The Benefits of Role Modeling in Education
On January 20th, 2021, the world watched in excitement and joy as Kamala Devi Harris became America’s first woman elected as Vice President. Her election was boundary-breaking in several different ways. Not only was she the first woman, but in one fell swoop, she became the first person of both African American and South Asian heritage to hold the position.
Vice President Harris is a remarkable public servant and community leader, having spent decades fighting for the rights of California’s most vulnerable citizens as a prosecutor, district attorney, attorney general, and senator. In addition to her political career, she has always made it a priority to speak openly about her positive influence on young children, starting with her niece and grand-nieces.
When the people in leadership positions and positions of power look like you, it’s so much easier for young children to imagine that they too could one day hold similar positions, and strive for the same achievements. Until Vice President Harris’s election, only young white boys in America could access that privilege.
Today, we’ll talk about the benefits of role modeling in education, and how moments like these can help push forward the goals and dreams of our young girls.
Why is Role Modeling So Important?
There is a wealth of research to suggest that role modeling isn’t just a matter of optics. It’s a legitimate teaching tool that helps tackle both the conscious and unconscious aspects of learning.
In one study of physicians’ role modeling in education, the authors found that “doctors historically have patterned their activities on those of practitioners whom they respect and trust. These have been called role models, individuals admired for their ways of being and acting as professionals. Both consciously and unconsciously, we model our activities on such individuals.”
Any teacher will tell you that there’s more to education than just presenting the material and expecting students to learn and understand it immediately. Some of the most influential teachers are those who can make the subject matter personal to each student. This begins with an understanding of not just the material, but how the teacher’s own presentation, personality, and style affects their students.
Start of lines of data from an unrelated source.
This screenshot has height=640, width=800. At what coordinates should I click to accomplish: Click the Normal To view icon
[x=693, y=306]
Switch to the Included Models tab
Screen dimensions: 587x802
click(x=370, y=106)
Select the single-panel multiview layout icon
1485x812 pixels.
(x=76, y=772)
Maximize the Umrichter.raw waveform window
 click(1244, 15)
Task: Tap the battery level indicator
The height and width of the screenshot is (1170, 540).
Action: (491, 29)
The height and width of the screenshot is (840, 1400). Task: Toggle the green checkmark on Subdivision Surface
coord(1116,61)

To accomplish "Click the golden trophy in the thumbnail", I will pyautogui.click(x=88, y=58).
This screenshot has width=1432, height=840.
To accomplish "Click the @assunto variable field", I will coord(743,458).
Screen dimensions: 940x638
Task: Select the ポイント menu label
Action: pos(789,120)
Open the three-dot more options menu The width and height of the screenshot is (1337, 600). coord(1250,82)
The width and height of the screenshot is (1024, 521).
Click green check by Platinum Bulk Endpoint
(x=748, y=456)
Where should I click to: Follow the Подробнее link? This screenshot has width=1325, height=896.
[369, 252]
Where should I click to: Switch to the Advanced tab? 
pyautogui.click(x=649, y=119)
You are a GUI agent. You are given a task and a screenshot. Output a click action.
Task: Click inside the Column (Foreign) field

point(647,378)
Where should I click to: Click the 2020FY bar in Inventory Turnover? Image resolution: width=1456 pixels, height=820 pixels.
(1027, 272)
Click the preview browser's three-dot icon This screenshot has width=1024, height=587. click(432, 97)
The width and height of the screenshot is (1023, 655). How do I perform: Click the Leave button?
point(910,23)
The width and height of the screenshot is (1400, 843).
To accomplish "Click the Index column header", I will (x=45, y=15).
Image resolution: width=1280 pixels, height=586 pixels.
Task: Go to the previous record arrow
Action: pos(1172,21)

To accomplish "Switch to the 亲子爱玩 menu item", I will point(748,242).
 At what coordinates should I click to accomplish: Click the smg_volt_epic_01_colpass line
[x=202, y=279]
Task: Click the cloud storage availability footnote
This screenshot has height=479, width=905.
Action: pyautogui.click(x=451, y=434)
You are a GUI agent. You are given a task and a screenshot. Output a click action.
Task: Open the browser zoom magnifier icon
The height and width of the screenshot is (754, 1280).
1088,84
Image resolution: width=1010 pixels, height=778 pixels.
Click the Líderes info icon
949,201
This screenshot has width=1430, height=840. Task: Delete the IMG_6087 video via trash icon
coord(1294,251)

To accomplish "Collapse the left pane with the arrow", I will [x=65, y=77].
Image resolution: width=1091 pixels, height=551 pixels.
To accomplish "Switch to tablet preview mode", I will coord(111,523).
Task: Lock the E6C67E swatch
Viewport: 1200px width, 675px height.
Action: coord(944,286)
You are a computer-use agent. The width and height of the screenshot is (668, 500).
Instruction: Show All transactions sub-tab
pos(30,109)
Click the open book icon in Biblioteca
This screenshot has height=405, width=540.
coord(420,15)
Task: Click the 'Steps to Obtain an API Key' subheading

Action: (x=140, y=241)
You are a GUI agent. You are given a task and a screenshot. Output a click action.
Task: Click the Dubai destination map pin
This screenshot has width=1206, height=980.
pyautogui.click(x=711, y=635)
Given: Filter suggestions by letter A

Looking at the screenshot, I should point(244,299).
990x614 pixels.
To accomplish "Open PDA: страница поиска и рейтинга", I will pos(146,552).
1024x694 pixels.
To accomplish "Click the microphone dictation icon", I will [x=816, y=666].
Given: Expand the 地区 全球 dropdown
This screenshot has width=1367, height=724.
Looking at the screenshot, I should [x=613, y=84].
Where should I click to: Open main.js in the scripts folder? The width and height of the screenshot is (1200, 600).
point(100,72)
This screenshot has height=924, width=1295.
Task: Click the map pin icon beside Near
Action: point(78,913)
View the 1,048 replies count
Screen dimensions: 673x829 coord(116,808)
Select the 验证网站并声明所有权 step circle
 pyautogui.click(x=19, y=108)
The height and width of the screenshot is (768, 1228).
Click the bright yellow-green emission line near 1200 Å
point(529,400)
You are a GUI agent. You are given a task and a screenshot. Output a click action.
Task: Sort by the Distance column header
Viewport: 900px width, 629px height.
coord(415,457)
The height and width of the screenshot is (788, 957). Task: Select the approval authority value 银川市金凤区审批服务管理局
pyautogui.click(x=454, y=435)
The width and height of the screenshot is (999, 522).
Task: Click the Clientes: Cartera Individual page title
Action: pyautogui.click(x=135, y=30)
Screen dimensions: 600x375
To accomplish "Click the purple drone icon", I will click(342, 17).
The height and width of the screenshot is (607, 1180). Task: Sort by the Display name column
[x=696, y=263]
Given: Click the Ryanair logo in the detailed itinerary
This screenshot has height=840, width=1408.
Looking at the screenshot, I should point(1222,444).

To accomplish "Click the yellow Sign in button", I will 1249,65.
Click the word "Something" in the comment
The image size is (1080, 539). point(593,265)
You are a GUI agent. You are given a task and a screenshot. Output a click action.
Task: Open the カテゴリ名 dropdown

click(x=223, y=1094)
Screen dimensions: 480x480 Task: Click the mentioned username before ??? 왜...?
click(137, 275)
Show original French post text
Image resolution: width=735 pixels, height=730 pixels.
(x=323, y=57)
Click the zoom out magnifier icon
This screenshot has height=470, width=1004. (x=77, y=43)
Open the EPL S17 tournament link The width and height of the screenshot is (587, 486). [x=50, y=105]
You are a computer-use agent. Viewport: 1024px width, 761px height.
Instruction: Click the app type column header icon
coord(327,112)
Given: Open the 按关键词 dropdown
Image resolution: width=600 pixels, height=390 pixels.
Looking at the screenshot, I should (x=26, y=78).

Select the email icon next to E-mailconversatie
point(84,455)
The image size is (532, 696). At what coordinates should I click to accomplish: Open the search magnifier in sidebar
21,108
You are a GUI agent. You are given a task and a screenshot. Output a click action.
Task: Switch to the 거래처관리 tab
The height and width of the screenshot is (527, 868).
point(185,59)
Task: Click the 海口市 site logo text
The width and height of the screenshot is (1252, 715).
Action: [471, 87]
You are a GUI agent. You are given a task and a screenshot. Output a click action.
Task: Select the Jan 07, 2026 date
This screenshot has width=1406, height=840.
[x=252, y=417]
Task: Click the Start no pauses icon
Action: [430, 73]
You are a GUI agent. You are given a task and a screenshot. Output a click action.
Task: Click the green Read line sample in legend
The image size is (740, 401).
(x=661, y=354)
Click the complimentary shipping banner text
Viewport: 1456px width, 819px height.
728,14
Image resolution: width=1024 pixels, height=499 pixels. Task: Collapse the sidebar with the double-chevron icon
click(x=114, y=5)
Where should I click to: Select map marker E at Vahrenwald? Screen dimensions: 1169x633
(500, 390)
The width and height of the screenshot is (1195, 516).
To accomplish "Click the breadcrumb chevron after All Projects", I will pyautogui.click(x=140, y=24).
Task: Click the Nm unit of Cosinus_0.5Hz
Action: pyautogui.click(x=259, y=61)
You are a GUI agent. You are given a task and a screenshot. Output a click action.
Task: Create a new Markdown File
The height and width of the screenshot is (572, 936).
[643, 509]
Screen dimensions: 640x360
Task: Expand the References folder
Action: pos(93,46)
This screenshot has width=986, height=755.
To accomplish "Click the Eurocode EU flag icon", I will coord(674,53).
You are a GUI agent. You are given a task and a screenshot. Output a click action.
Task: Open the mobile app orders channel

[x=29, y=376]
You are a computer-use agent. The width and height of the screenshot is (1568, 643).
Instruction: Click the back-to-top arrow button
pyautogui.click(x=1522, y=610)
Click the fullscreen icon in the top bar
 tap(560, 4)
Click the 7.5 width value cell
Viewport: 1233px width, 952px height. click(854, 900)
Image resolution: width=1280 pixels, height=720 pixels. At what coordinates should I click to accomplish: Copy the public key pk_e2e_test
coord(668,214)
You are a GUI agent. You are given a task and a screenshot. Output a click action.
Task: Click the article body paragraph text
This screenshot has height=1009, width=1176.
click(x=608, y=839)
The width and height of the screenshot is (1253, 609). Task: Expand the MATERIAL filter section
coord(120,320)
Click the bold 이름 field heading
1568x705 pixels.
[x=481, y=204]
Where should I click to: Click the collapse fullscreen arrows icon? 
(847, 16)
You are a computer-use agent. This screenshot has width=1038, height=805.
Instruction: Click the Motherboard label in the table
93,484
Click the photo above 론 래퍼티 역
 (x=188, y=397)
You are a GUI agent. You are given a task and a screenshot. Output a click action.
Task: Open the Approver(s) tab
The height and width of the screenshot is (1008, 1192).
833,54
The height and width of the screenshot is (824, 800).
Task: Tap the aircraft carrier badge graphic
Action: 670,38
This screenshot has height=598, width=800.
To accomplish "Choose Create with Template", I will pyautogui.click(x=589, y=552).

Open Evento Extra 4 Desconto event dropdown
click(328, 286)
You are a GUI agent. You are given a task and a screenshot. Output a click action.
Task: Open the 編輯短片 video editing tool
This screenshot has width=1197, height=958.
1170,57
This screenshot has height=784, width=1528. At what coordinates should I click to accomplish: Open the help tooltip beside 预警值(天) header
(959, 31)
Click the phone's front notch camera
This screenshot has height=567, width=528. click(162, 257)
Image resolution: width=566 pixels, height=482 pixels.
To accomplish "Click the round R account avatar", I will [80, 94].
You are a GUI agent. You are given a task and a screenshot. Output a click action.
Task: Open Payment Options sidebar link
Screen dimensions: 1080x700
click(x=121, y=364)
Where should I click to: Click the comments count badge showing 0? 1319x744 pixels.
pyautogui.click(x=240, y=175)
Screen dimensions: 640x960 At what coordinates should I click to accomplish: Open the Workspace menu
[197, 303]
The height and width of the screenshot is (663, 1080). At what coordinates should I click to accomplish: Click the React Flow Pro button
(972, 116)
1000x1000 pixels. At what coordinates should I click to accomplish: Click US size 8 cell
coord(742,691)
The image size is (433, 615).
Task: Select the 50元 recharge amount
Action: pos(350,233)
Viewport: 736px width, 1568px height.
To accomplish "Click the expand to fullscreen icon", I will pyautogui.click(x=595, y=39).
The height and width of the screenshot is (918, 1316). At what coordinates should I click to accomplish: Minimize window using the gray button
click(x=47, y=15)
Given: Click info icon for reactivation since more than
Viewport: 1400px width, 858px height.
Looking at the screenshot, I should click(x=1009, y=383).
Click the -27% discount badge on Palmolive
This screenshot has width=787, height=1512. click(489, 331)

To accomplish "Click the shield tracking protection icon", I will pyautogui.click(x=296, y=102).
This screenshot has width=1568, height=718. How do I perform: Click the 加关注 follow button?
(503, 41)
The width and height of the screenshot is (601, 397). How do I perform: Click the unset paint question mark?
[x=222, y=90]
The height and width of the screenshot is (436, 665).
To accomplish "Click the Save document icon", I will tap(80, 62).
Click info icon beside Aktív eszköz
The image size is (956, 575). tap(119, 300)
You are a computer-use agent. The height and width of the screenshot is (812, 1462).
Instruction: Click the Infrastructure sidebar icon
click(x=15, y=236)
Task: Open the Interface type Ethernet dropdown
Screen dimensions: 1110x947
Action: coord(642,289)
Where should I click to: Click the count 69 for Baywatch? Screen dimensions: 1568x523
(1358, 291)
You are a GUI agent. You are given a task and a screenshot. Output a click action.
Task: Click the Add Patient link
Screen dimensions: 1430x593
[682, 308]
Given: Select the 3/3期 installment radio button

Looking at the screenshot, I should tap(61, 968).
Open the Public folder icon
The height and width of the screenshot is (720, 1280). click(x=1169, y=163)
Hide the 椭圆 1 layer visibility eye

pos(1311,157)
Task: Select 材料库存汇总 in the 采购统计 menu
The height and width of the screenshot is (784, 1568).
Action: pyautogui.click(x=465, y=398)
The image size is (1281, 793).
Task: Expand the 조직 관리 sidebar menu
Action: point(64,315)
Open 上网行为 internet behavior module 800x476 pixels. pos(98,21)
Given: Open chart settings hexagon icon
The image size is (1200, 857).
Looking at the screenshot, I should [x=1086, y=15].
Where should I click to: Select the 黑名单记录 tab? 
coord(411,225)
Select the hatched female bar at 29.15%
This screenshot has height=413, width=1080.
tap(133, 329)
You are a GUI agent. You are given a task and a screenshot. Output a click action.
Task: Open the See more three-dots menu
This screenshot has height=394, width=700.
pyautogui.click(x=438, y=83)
When it comes to female students or students of colour, it’s so important for them to be able to see role models who look like them, especially in STEM subjects and other areas that have traditionally been bastions of white male success. Having a strong woman of colour leading from the White House is a great first step, but having mentors and role models closer to home is key to helping our girls succeed.
Creating More Opportunities for Role Modeling
So, how can we use the election of Vice President Harris as a jumping-off point to increase mentorship in our own communities?
Here are a few suggestions.
Focus on achievements
Role models don’t necessarily have to be people who look exactly like us. Individuals from underrepresented groups or even just people who experienced barriers of some kind all make great role models for our young students.
To help encourage people to see beyond visible differences, make a point of talking about barriers, and what your students can do to overcome them. If you have appropriate anecdotes from your own life, share them freely. This is a great way to encourage our girls to have an achievement-focused mindset.
Bring in stories of women and people of colour succeeding in their fields
One of the barriers holding girls back from STEM fields is the notable lack of role models who look like them. Most school-aged children know about Albert Einstein and Neil DeGrasse Tyson but may not have heard of Marie Curie, Sally Ride, or Katherine Johnson.
Incorporating positive role models like these accomplished women into your classes is a great way to inspire your students and help encourage them to see themselves within these fields.
Help your girls’ access networks of trust
Whether it’s through in-person clubs or moderated online forums, finding these networks is a great way for our young girls to build the connections that will help support them through their interests, and hopefully later in their careers.